1405 Chinese Admiral Zheng He, with an impressive fleet of junks, some of them with nine masts, sets sail on the first of seven voyages to map the world. They visit almost all of the world long before Europeans do and have an enormous effect on the civilisations outside of China, but little is made known of it in the West.

1895 The first automobile race, from Paris to Bordeaux (1 178km), takes place.

1899 Giovanni Agnelli founds Fiat, the parent company of Ferrari.

1915 The German cruiser Königsberg is scuttled in the Rufiji River, near Dar-es-Salam, after being cornered in dense mangroves by an English fleet. Durban civilian pilot Denis Cutlerd makes his seaplane available as a spotter for the naval gunners. Wilbur Smith wrote a best-selling novel, Shout at the Devil, about it.

1924 Scot Eric Liddell wins the 400m gold medal at the Paris Olympics, after refusing to run on a Sunday in the 100m heat. He dies in a Japanese civilian internment camp in 1945.

1952 SA’s Bobby Locke wins the British Golf Open – his third title in four years.

1963 Security police raid Lilliesleaf Farm in Rivonia, arresting the nucleus of the leadership of the ANC’s armed wing.

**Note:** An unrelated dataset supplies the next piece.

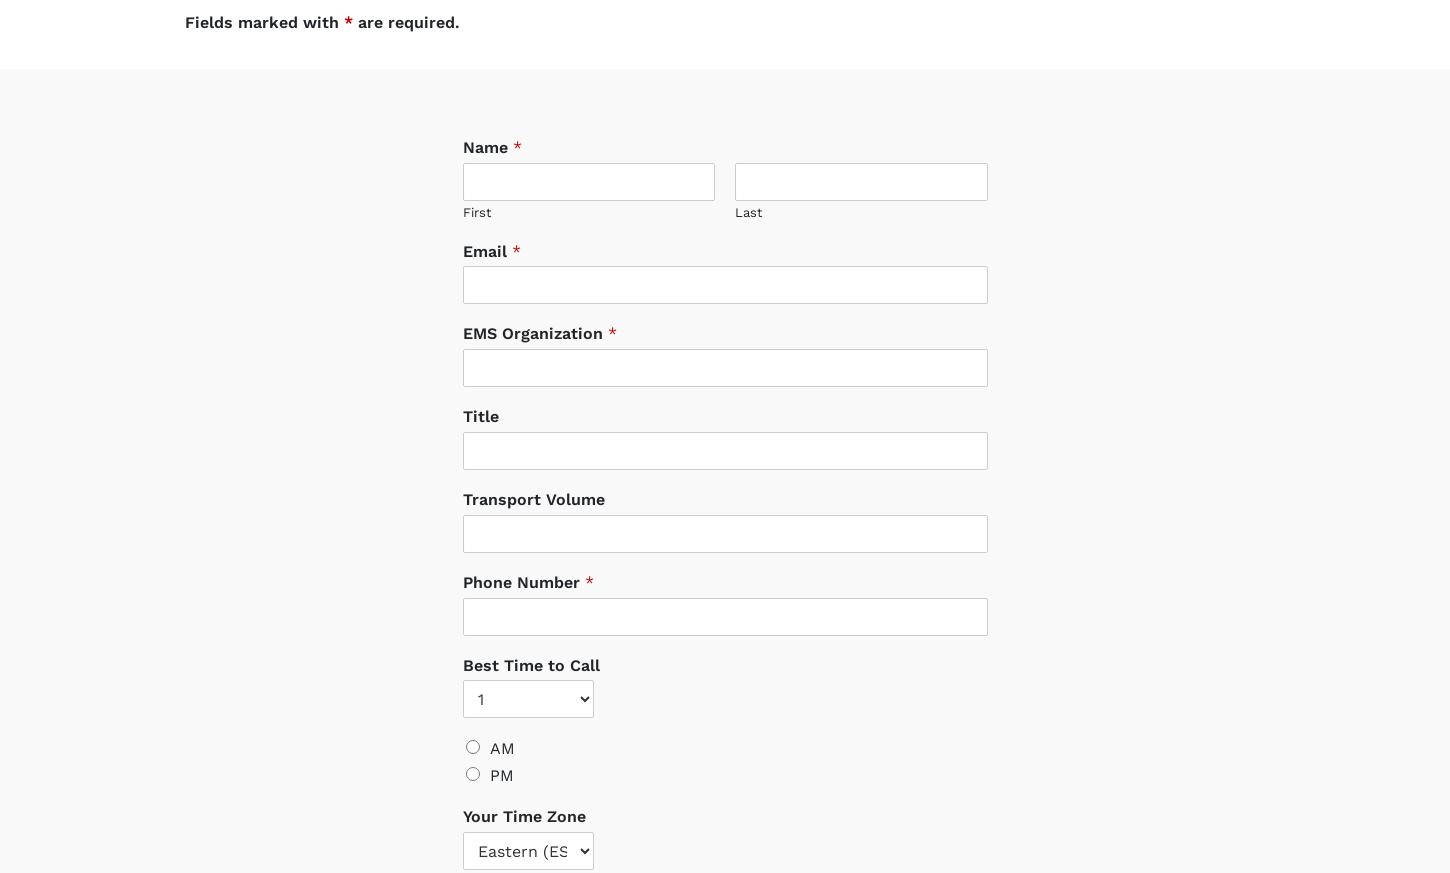 The width and height of the screenshot is (1450, 873). Describe the element at coordinates (460, 561) in the screenshot. I see `'Phone Number'` at that location.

1978 A truck carrying liquid gas blows up at a Spanish camp site, killing 216 tourists.

1979 America’s first space station, Skylab, burns up over the Indian Ocean.

1984 Britain orders that air bags or seat belts become mandatory in cars.

1995 The Srebrenica massacre – the mass murder of more than 8 000 Bosnian Muslims and the worst atrocity in Europe since World War II – begins after Dutch peacekeeping forces turn away thousands of civilians from safety during the UN-led war in the former Yugoslavia.

2006 Mumbai bomb attacks kill 209 people.

2010 Spain beats the Netherlands, 1-0 in the World Cup final in Johannesburg.

2019 The last VW Beetle leaves the factory, 80 years after the iconic car was first produced.

2021 Wholesale looting, vandalism and arson spreads from KwaZulu-Natal to Gauteng. The police are overwhelmed by the scale and speed of events and residents man blockades, preventing outsiders from entering suburbs. Panic buying causes the restricted sale of items because it is too dangerous to resupply shops. Fuelled by inflammatory statements over former president Jacob Zuma’s arrest, the violence will cause the deaths of 354 people and billions of rand in damages by the time it ends on July 18.